* [DATASET RECORDS]:
= = = = =
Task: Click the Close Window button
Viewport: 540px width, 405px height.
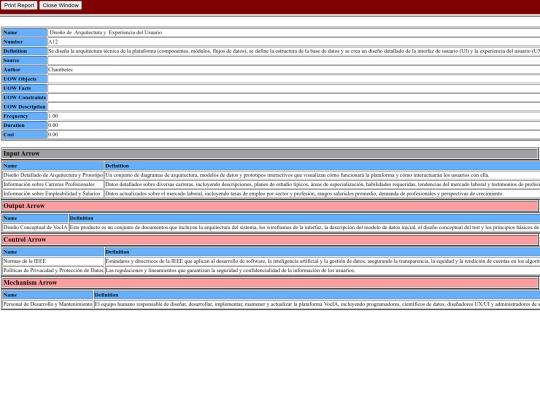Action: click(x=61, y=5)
= = = = =
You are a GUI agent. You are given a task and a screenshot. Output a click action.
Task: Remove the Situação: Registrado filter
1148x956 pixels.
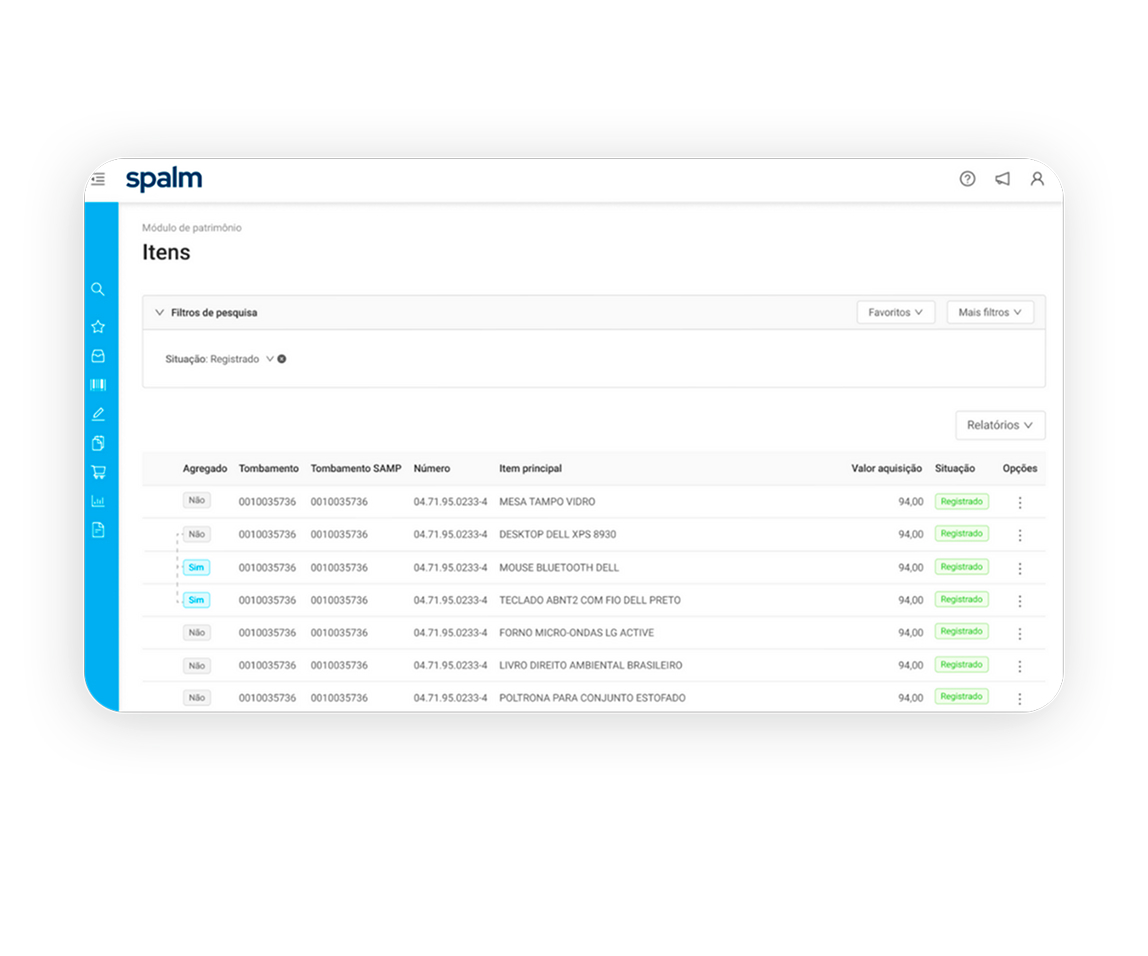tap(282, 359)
= = = = =
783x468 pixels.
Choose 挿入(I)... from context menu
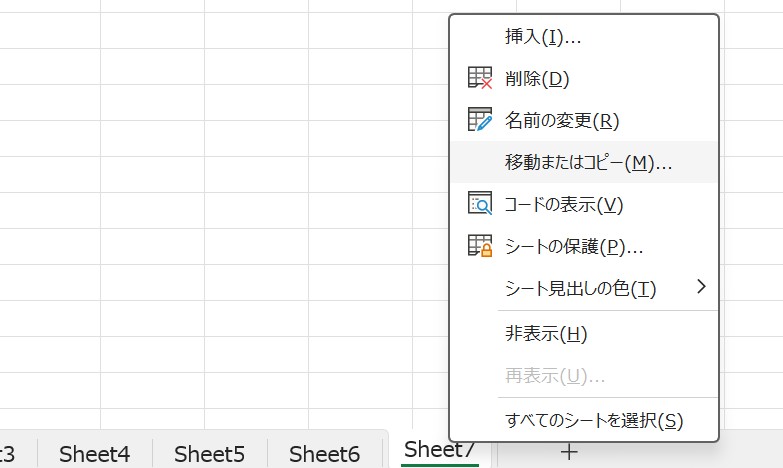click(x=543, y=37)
= = = = =
* [WHAT IS REQUIRED]: Render the listing from the line with "Task: Click the Close Window button" to the line with "Action: click(x=61, y=5)" as a numbered list, skipping blank lines and leaving out the pictures.

* [OUTPUT FOR THIS TASK]:
1. Task: Click the Close Window button
2. Viewport: 540px width, 405px height.
3. Action: click(x=61, y=5)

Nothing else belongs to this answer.